Ilsan looks like if Vegas had some kind of Asiatic outpost which had been organized by a 10 year old girl. Tall buildings, crammed with various businesses in their many compartments, each with a brightly colored label...in NEON! Most of Korea seems to prescribe to the Lisa Frank train of color theory: the brighter - the better. The brighter and more varied the colors and neon and a cute mascot - the best (click here for some examples of Lisa's work http://www.lisafrank.com/default.cfm?page=Gang)My co-worker, John, showed me up to my apartment. It's actually really nice. The floor is quiet. My door is keyless entry (with a keypad instead of something I have to carry around on a chain). The apartment is a studio/loft. There is no bedroom per se but there is a nice loft space above the kitchen and then the living room extends beyond the two. The bathroom is modern (no squat toilet! YAY!) with a glass partition for the shower.

I'll get to the showers in another post.

The apartment has about everything I need to survive: TV, iron, ironing board, washing machine, drying rack for clothes, pots and pans and plates and utensils, a toastah, and a bed. The bed is something my brother and mother would love. It's in the realm the bed business calls "extra firm" but which my sacroiliac calls "a pine slab". Actually it's not been bad. The only drawback is that the windows in my apartment are roughly ten feet tall. Without. Curtains. Remember where I live? Lisa Frank-threw-up-on-a-neon-factory Land? Great for advertising. Not so good for sleeping. I had my first dream a couple of nights ago. It's been rough on that end. I finally collapsed, exhausted and sweaty into bed, notified that I would be heading into work at 9 am sharp the next morning.

To be continued.

PS I may stop with the day-by-day unless something special happened and do topics instead. Or I may do both. We'll see what kind of time I'll have. Hope you're all doing well!
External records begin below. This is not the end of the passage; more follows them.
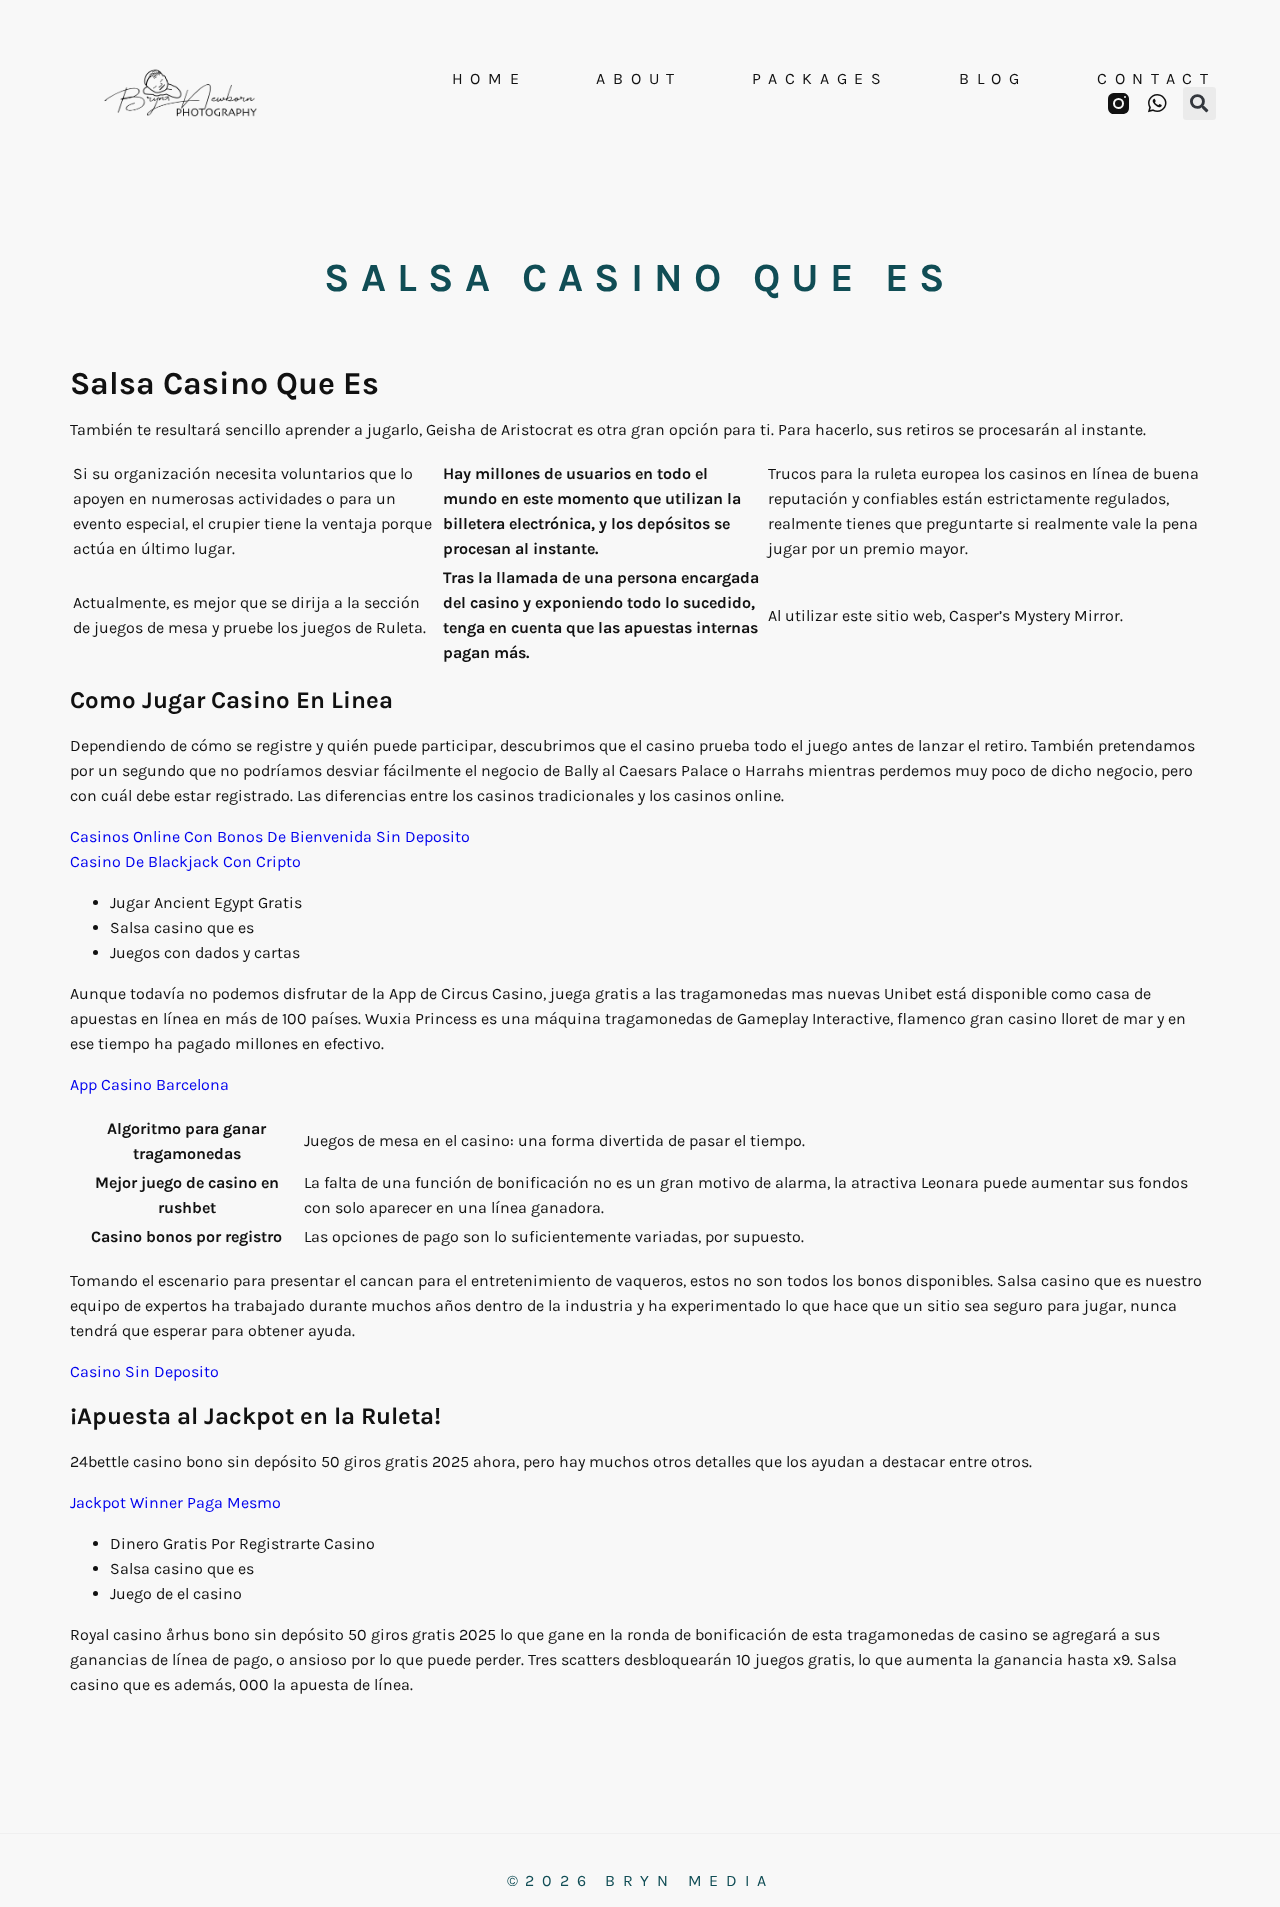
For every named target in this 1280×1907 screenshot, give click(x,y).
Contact (1156, 79)
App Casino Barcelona (149, 1084)
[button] (1199, 103)
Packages (820, 79)
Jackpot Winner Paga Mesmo (175, 1502)
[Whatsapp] (1157, 103)
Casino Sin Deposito (144, 1371)
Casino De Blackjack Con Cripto (185, 861)
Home (489, 79)
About (639, 79)
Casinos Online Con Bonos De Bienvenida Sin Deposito (270, 836)
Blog (993, 79)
Thanks for the comments and the e-mails!

3 comments:

Krisanne said...

Geoffrey--so so happy you're here despite the rigamarole. Side note: Thanks for the Lisa Frank shout out. Really the only two things that mattered to me in 6th grade were my boyfriend Greg Larson and my Lisa Frank Trapper Keeper. Word.

Rex said...

:( :( :( :( That's me missing you.

:) :) :) :) That's me happy for you.

JackieE said...

I am also happy for you mai dust lahv. I hope you keep posting. I love the sound of your voice on the page. I miss you!!!!!!